To confirm these findings with a technique that is not dependent on a labeling procedure, confocal Raman microscopy was performed to follow label-free L-TAFe NP uptake by human primary skin fibroblasts and to map their intracellular localization. Figure 5A–C presents, for each experimental condition (untreated cells and cells treated with L-TAFe NPs at 24 and 72 h), bright field images of the mapped area together with the signals originating from L-TAFe NPs (Fe–O bonds at 533–539 cm–1 in blue, and tannic acid and DSPE-PEG hydrocarbon chain vibrations at 1470–1492 cm–1 in green) and from cells (phenylalanine residues at 980–1028 cm–1 in red), as well as merged images (Merge). It must be noticed that, as evident from Figure 5D, the Raman spectrum of untreated fibroblasts (black curve) does not show any peak that could interfere with L-TAFe NP detection (characteristic signals highlighted by the blue and green boxes in the graph); therefore, the signal appearing at these Raman shifts can unequivocally be attributed to L-TAFe NPs. This is also confirmed by the map of control cells in Figure 5A, where no signal could be detected in the characteristic region of L-TAFe NPs. On the other hand, when fibroblasts were treated with L-TAFe NPs, contributions due to the nanoparticles could be easily detected both at 24 and 72 h, with a good colocalization with the cell signal.
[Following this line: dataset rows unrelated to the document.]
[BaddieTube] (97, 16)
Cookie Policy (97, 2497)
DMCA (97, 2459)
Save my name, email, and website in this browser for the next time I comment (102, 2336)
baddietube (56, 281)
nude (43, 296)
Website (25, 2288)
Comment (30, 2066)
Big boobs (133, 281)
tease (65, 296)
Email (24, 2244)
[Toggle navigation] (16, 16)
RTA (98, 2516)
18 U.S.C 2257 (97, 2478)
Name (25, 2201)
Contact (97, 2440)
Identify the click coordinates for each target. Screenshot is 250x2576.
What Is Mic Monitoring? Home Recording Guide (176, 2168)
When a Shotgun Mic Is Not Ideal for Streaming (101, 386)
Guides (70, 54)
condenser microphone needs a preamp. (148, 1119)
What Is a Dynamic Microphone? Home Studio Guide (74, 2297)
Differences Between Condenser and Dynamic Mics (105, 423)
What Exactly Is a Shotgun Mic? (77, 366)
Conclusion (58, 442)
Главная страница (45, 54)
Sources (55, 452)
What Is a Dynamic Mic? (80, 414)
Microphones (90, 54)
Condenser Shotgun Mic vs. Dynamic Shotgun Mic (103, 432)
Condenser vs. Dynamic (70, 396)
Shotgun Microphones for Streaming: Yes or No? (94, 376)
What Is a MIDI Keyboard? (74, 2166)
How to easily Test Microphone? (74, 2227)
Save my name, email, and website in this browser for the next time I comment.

From the images, it can be inferred that L-TAFe NPs were diffused in the cell cytoplasm with a perinuclear organization, confirming observations carried out by confocal microscopy.

Figure 5.

Figure 5

(A–C) Raman microscopy of human primary skin fibroblasts treated with L-TAFe NPs (100 μg/mL) for 24 and 72 h and of control cultures. In the bright field image, the cell area mapped by Raman microscopy is highlighted by the green square and zoomed in the “mapped area”. In this area, the cell signal (red) corresponds to phenylalanine residues (980–1028 cm–1), while the L-TAFe NP signal is mapped following two contributions: Fe–O bond in blue (532–539 cm–1) and tannic acid and DSPE-PEG hydrocarbon chain vibrations in green (1470–1492 cm–1). (D) Representative Raman spectra at a selected point in the map for control cells (CTRL, black) and cells treated with L-TAFe NPs for 24 h (red) and 72 h (green); the colored boxes highlight the characteristic signals of the cells (red box) and L-TAFe NPs (blue and green box).

In Vitro Antioxidant Activity of L-TAFe NPs in Human Primary Skin Fibroblasts

The antioxidant activity of L-TAFe NPs was evaluated upon incubation of human primary skin fibroblasts with increasing amounts of nanomaterials (10, 50, and 100 μg/mL). Flow cytometry was performed 24 h after treatment, staining the samples with CellRox Green Reagent. FITC fluorescence intensity, corresponding to ROS levels, was recorded at 30 and 60 min after oxidative stress induction by TBH. To better highlight the effects of TBH and the protection of L-TAFe NPs, ROS levels of all experimental classes were normalized by those detected in control cells (see Materials and Methods). As can be observed in Figure 6, ROS levels in fibroblasts treated with L-TAFe NPs and analyzed after 30 min were clearly lower with respect to the control cells: for 10, 50, and 100 μg/mL of L-TAFe NPs, ROS levels were, respectively, (0.12 ± 0.02)-, (0.2 ± 0.03)-, and (0.08 ± 0.03)-fold with respect to the control cells (1.00 ± 0.10). A similar behavior was observed 60 min after the treatment (0.46 ± 0.03, 0.20 ± 0.03, and 0.08 ± 0.01 for 10, 50, and 100 μg/mL, respectively). TBH administration induced an evident increase in ROS levels. In fact, in TBH-treated cells at 30 and 60 min, ROS levels were, respectively, (5.73 ± 1.04)- and (5.69 ± 0.83)-fold with respect to the control cells; however, cells pretreated with L-TAFe NPs showed a much lower amount of ROS levels, with values comparable to those observed in cells prior to oxidative stress induction. This result strongly suggests a protective role of L-TAFe NPs at all of the tested concentrations.

Figure 6.

Figure 6

Flow cytometry quantification of CellRox Green in human primary skin fibroblasts treated with different concentrations of L-TAFe NPs and with free tannic acid, l-ascorbic acid, and N-acetyl-l-cysteine (all at 5 μM, corresponding to tannic acid concentration in 10 μg/mL L-TAFe NPs) for 24 h, acquired 30 and 60 min after induction of oxidative stress by TBH (green). The same nontreated experimental classes are reported in red. The ROS increment in each experimental class is normalized to the respective negative control (CTRL) at 30 and 60 min (*p < 0.05, referred to CTRL treated with TBH).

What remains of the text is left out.